How Haus is building a booze brand for the DTC era
So far, the spirits industry has been left out of the direct-to-consumer boom, thanks to distribution regulations and an insular industry comprised of a web of connections and pay-to-play practices so impenetrable, Helena Price Hambrecht refers to it as the “Big Alcohol mafia.”
Hambrecht is the founder of Haus, a new aperitif brand launching today that will sell directly to customers online. Hambrecht, which has a background at Silicon Valley startups like Skillshare and Uber, worked with her husband and co-founder Woody Hambrecht, a winemaker, to plot out a modern spirits brand using the sourcing, processing and bottling systems they already owned. The resulting aperitif is wine-based, and contains 15% alcohol. It’s launching with a small batch of 2,000 bottles in a citrus and floral flavor, and those on the brand’s waitlist of 6,000 will get first access. Once it’s sold out, customers will be placed on pre-order for the next batch in July.

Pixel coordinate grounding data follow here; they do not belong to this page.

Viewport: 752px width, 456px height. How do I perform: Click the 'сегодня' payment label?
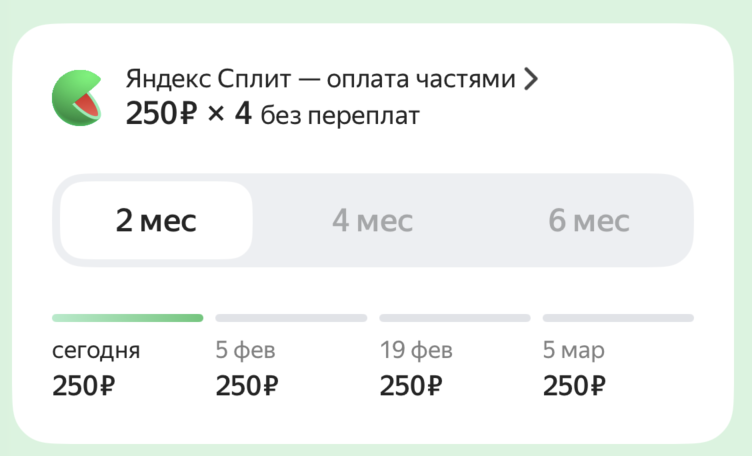(96, 351)
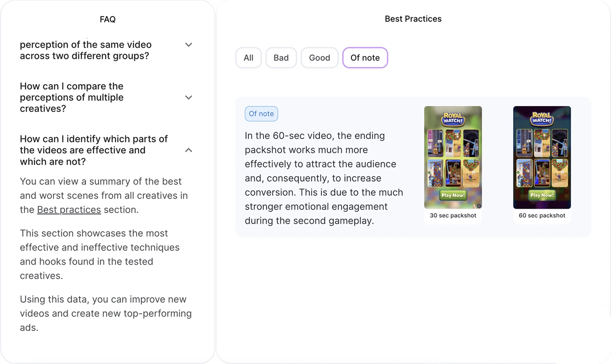Expand the question about two different groups
This screenshot has height=364, width=611.
188,45
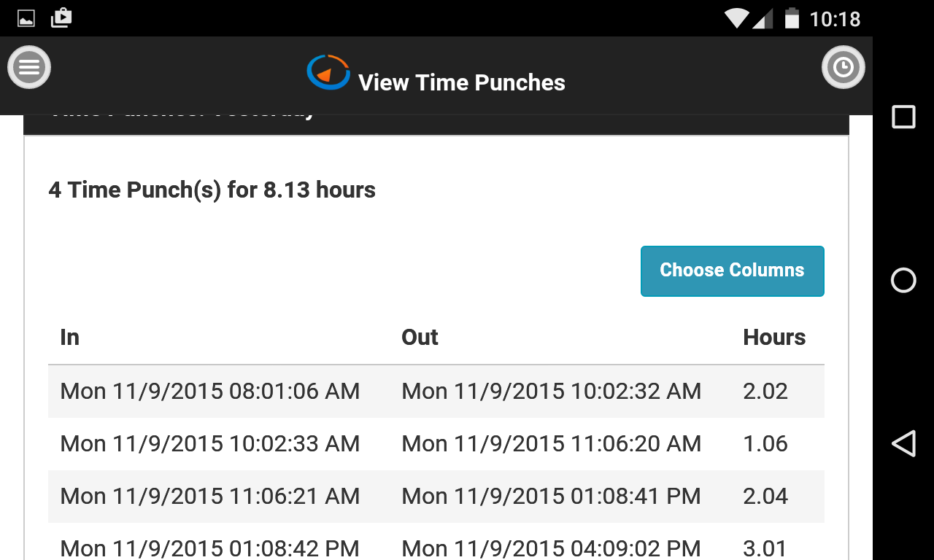Tap the clock icon in header

843,68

The brand’s specific formula unlocked the DTC model for distribution. Any wine-based spirit with under 24% alcohol is regulated like a wine, and therefore isn’t bound to the three-tier distribution system (comprised of producers, distributors and retailers) that limits how spirits are sold. Because of its makeup, Haus can be sold online, and it can also open its own physical stores down the road, neither of which traditional spirits brands can do. According to a 2018 report by Rabobank, “only five states allow DTC spirits shipments, with 5 percent of the U.S. population having access to the channel. Shipping laws are so complex and the market so small that common carriers won’t even ship spirits in states that do permit distilleries to ship DTC.”

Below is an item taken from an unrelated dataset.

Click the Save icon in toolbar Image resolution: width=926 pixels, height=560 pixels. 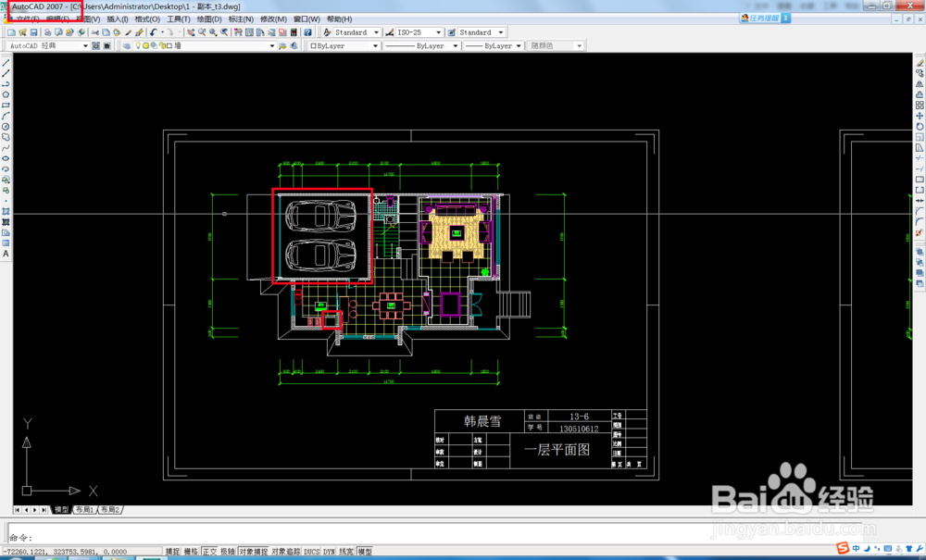[34, 32]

“You see this approach by some restaurants without full liquor licenses, but no one’s taken advantage of this loophole on the internet,” said Hambrecht. “I could see how completely out of date the alcohol industry was, especially as startup founders were creating new products and figuring out new ways to distribute them and update branding. That wasn’t existent in alcohol because such regulations don’t allow for much innovation.”

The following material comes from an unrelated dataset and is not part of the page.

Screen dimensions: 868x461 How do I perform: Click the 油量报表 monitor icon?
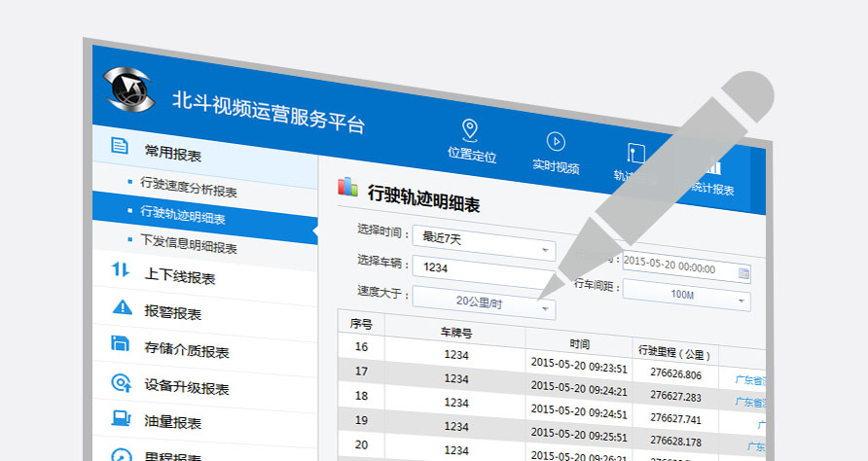(122, 419)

Haus is the first alcohol brand to use that loophole to start a DTC business, debuting as a broader trend in alcohol consumption ramps up. As reported by the New York Times, millennials are “sober curious” now, and other spirit-alternative drinks have started cropping up, like Kin, an alcohol-free “euphorics” beverage line. Hambrecht saw an opportunity for a lower alcohol volume liquor to gain mainstream attention, pointing to the success of Aperol, which has 11% ABV and saw sales increase 59% last year, as proof. The brand wants to appeal to people who have intertwined social and professional lives and want to drink, but not suffer the consequences of a hangover so severely.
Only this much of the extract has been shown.